私たちはいろいろなことを一緒に愉しみ、あるときはお互いに好き勝手にやり、協力しあっていた。多少の喧嘩もあったが、信頼感で結ばれていた。そう、確かに和也のことを今でも愛しているのだろう。彼と過ごした日々のことをとても愛おしく思う。あちこちに旅行したこと、彼と一緒だといろんな面白い出来事に遭遇すること。センスのいい笑いの日々。バブルの時代でもあった。若かったし、いろんなことに挑戦できたちょうどいい時期を一緒に過ごしてきたのだ。
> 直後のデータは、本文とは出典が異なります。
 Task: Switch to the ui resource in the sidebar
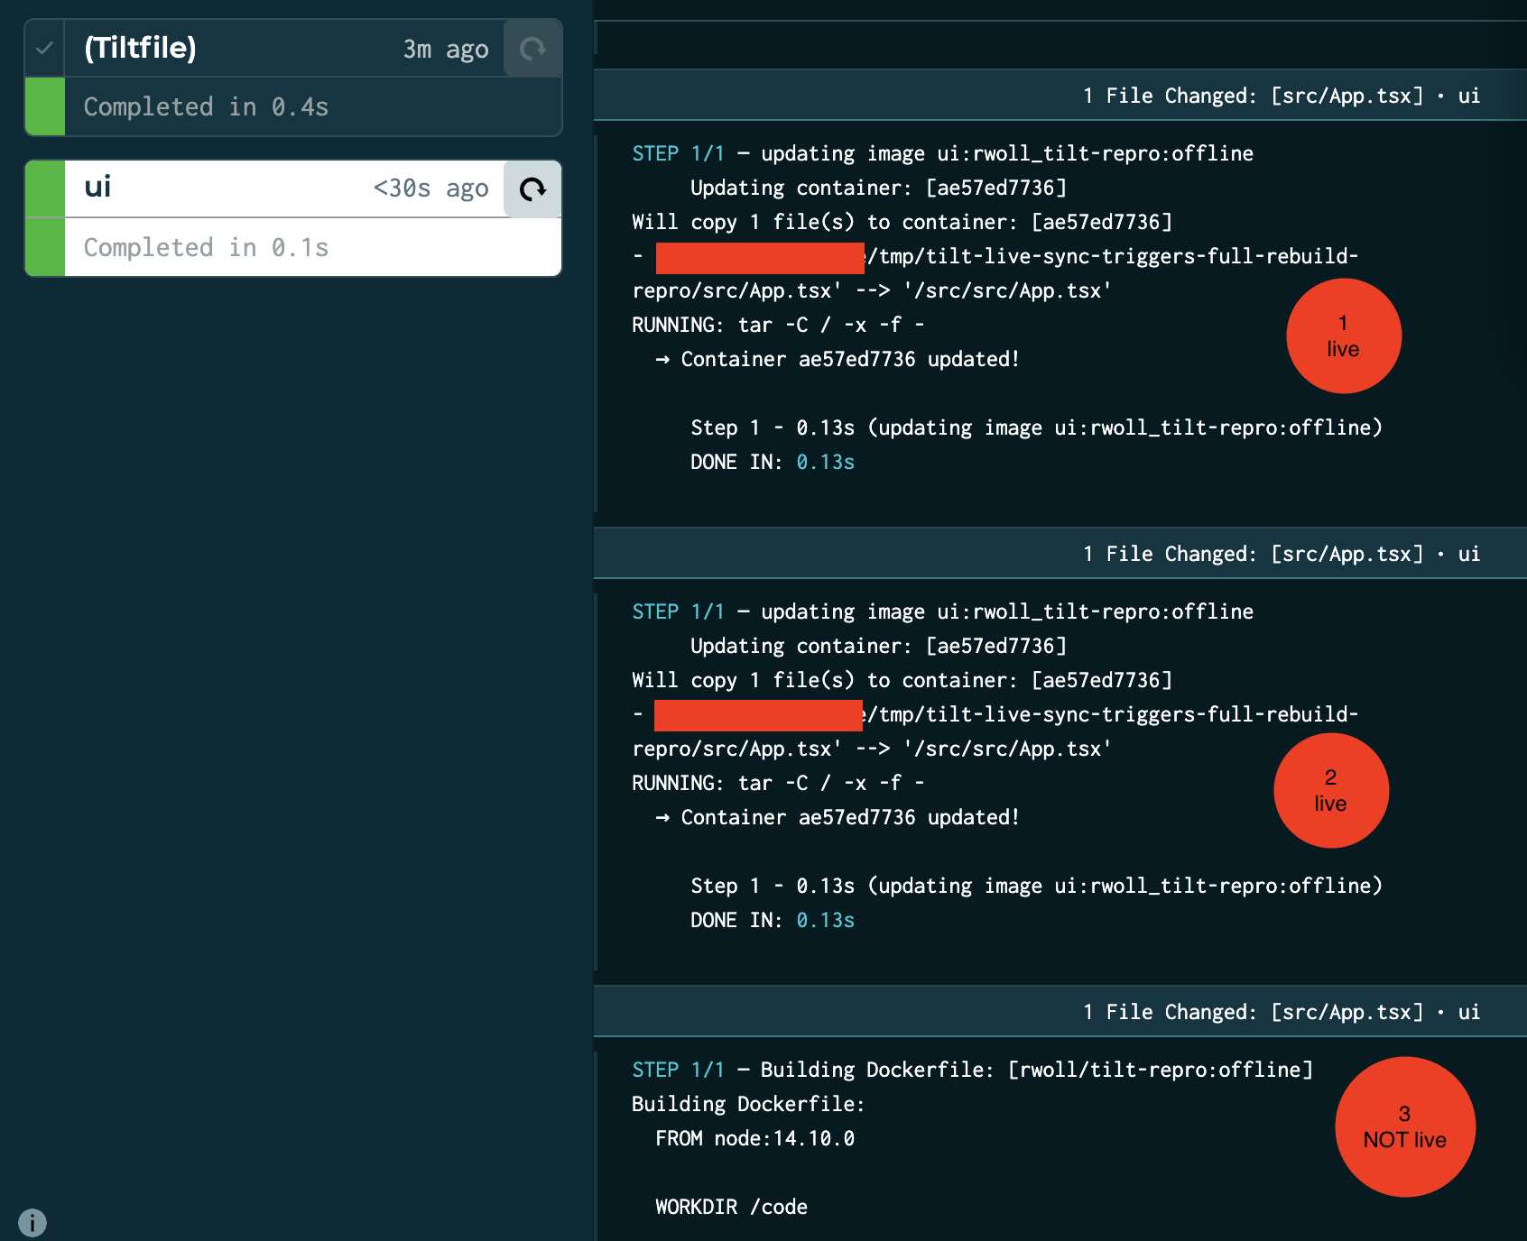click(x=97, y=188)
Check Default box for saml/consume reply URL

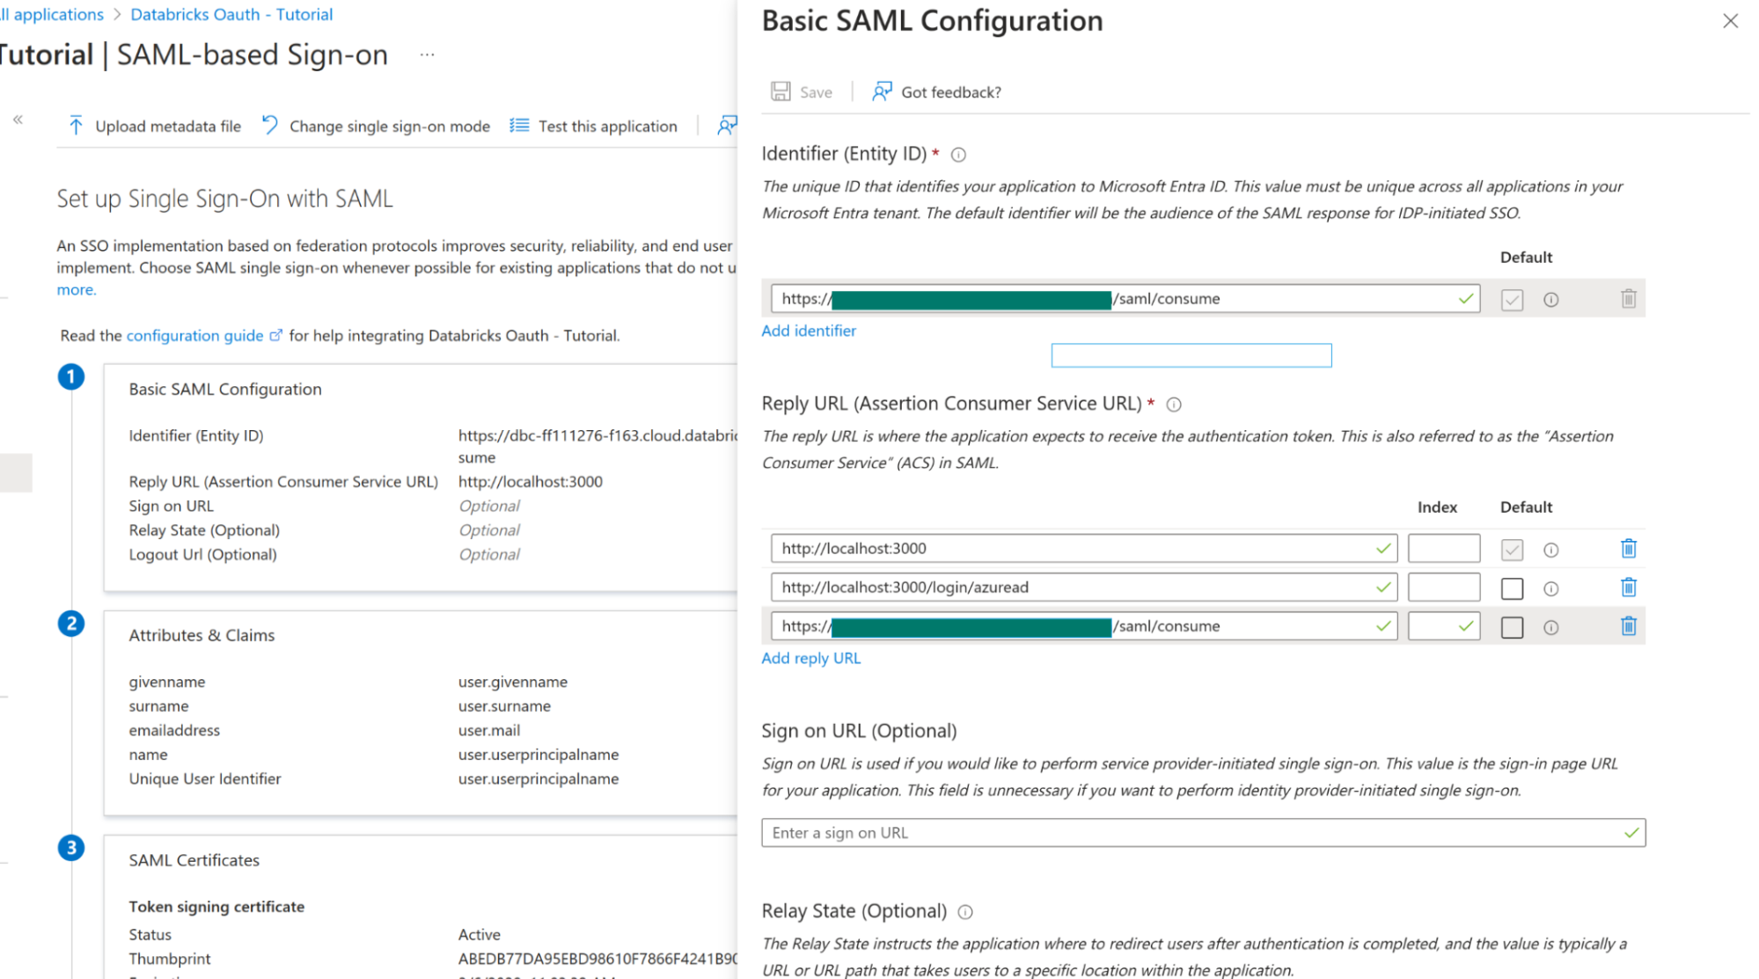[1512, 627]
さて30を過ぎて、浮かれた生活を少しは落ち着いたものにして、子供を作ろうと思い立った。
「そろそろ子ども作った方が良いんじゃない」
「まだいいよ」
「でも、私もう30だし、すぐ子どもが出来るかどうかも分からないし、作るんだったら2人ぐらいは欲しい。35までに2人生むと考えるとそろそろ作り始めないと」
「でもまだいいよ」
実はそれ以前からかなりセックスの間隔が開いていた。私も彼も毎日仕事でくたくたになって帰宅していた。ちょうど2人とも仕事の一番面白い時期でもあったからそれほど気にならなかった。けれど気が付いて考えてみると、いつも私から誘っているような気がする。それだって、疲れているからと断られたことも何回かあった。他に女性が居ることも考えたがどう考えても周囲には50過ぎのおばちゃんぐらいしか居ない。そもそも、彼はどこへでも私を連れて歩くので有名だったくらいだ。